Your objective: Output, exactly and in full, only the lines from the one containing "Uncheck the Compute type checkbox" to the last line of the data. Pictures should not appear.

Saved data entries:

== == ==

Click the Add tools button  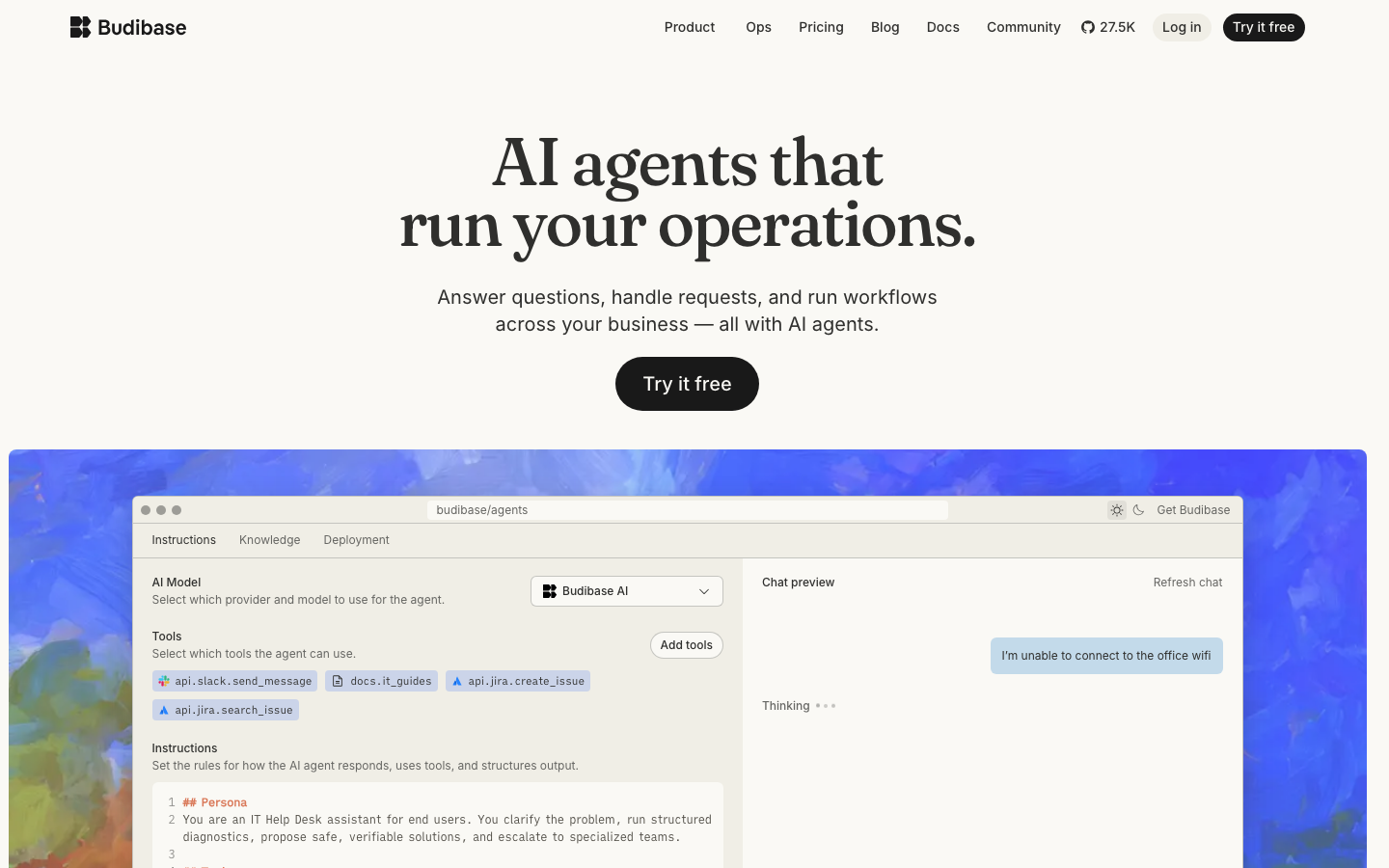point(686,645)
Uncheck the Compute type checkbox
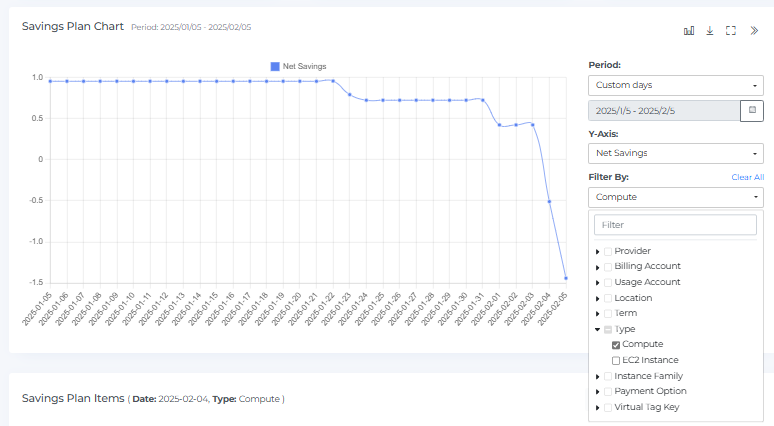This screenshot has height=426, width=774. coord(616,344)
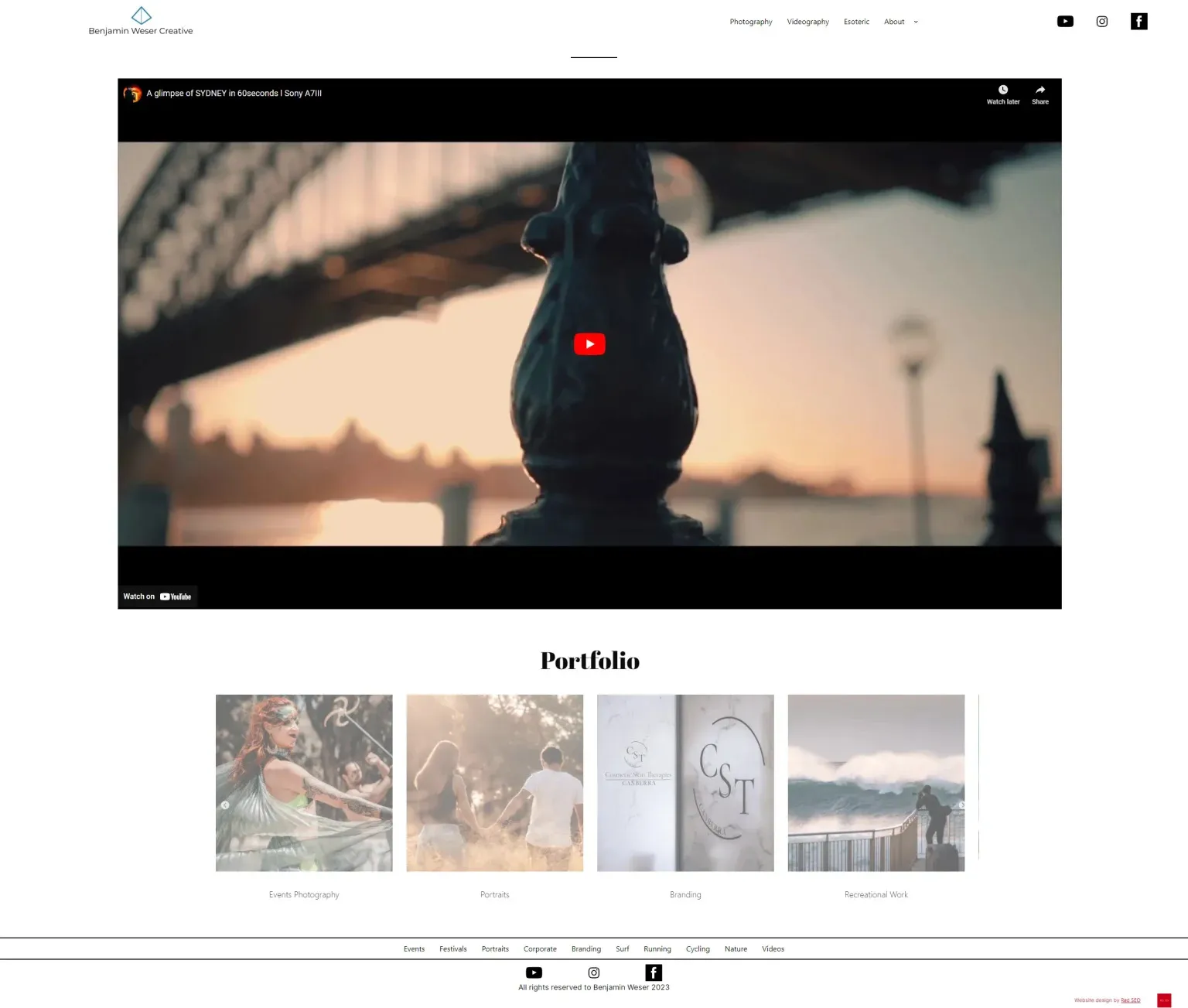Open the Surf link in footer navigation

point(622,948)
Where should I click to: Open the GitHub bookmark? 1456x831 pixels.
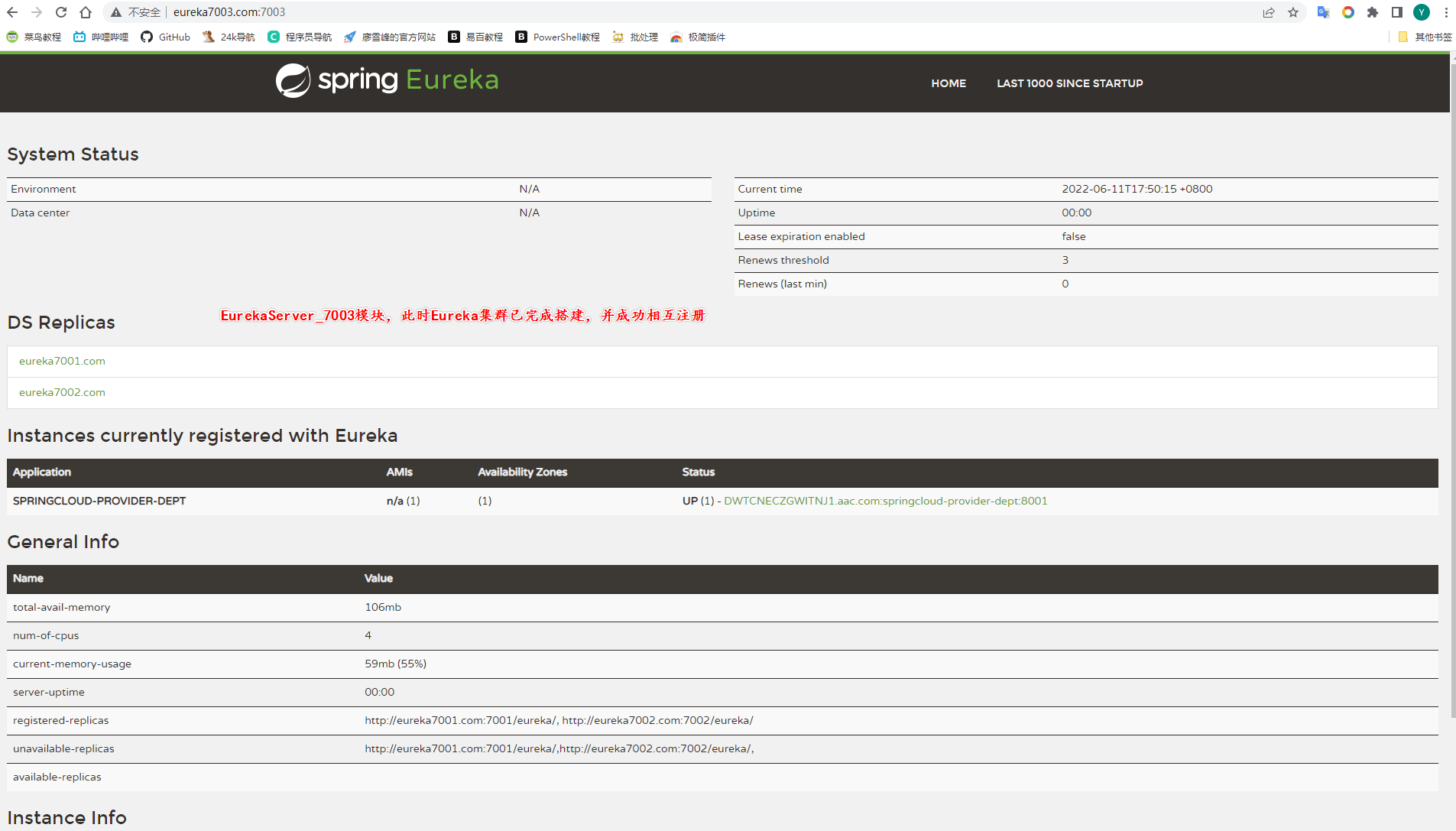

== == ==

Response to the exercise:
Uncheck the Compute type checkbox
This screenshot has height=426, width=774. coord(616,344)
Open the Surf link in footer navigation

point(622,948)
Where should I click to: Open the GitHub bookmark? 1456x831 pixels.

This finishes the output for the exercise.